In some cases, workers carry out “unsafe” behaviours because there is a shortage of;

  • resources
  • equipment or some other necessary tool
  • a system or process required to perform work safely.

When business owners and managers, address these, workers are more likely to want to adopt safe behaviours.

A Dangerous Approach To Health and Safety

One big failure in many health and safety systems is the cookie-cutter/ generic approach, or what works in one business will work in all. This approach is dangerous.

Each business is a unique set of operating tasks, even within similar industries.
Owners and managers should actively,= and vocally support safe production. Putting money and resources behind that support is less likely to get pushback from employees regarding safe behaviour.

Also, the money allocated is seldom anywhere near as much as court action costs;
It’s wise to always compare safety costs with;

  • potential fines
  • legal fees
  • increased insurance premiums
  • stress that results from court action.

Safety Is A Cultural Problem

Safety isn’t primarily a technical problem or a behavioural problem. It’s a cultural problem. If the culture’s wrong, nothing else works.

The quickest way to ensure safety culture failure is to try to “force” safe behaviour on workers. You can’t mandate people to monitor themselves. You can invite them to do it but trying to force them creates pushback.
It’s just plain human nature.

Changing culture is the most critical part of health and safety. Change the way workers think about safety. Without worker “buy-in” business owners are just “flogging a dead horse”.
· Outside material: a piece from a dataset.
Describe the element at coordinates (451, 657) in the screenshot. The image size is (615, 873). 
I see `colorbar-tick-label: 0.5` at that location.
Workers Need To See The Value Of Change.

Workers need to believe in the value of change. They also have to know how to change.
They have to practice because it doesn’t happen from one action.
Reinforce new actions through acknowledgement, celebration and external monitoring.
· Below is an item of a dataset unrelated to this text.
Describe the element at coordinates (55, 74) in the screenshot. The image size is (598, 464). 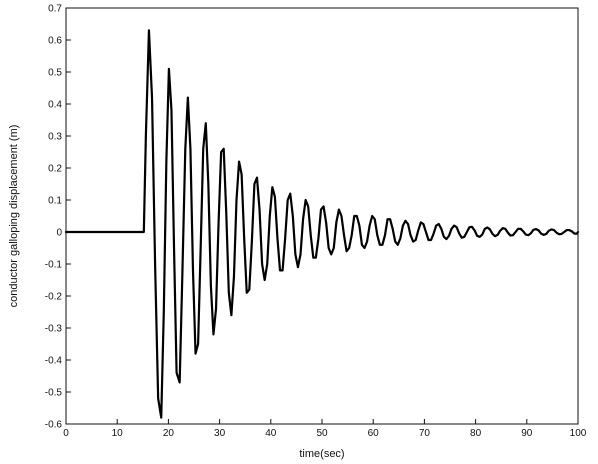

The key to real, positive behaviour based safety is to create a different environment.  Safety management needs to be something that’s being done with me or by me rather than to me or for me.

People get better because they change their attitudes, not because there is pressure placed on them from an outside source. Especially when that external source demonstrates little knowledge about the processes they’re trying to change.

The Challenge Is To Inspire

The challenge of getting health and safety right is to inspire people to be self-accountable.
Like everything else in business, this starts with the owner or manager then filters through supervisors to workers.

The first step is always the acknowledgement of workers value. After the entrepreneurial, marketing and production talents of the business owner, workers are the most valuable resource.

The second step is the realisation that those workers are individuals with dominant motivational tendencies and strong belief patterns. In particular, they are mostly outside of the ability of an owner or manager to manipulate. Even inducing fear of repercussion doesn’t change these core beliefs.

The third step is to understand that experienced workers know their job or, they at least understand the processes and tasks they carry out daily. Consequently, they are the most vital source of information. The sort that’s needed to create the procedures and assessments that make up a health and safety management system.

Use these three steps in regular and ongoing consultation. Please don’t treat them as a token gesture but as a real and effective way of getting buy-in.
Make each part of the system is acceptable to the people who it affects most. They will respect the business, the owners and the system because it will be theirs.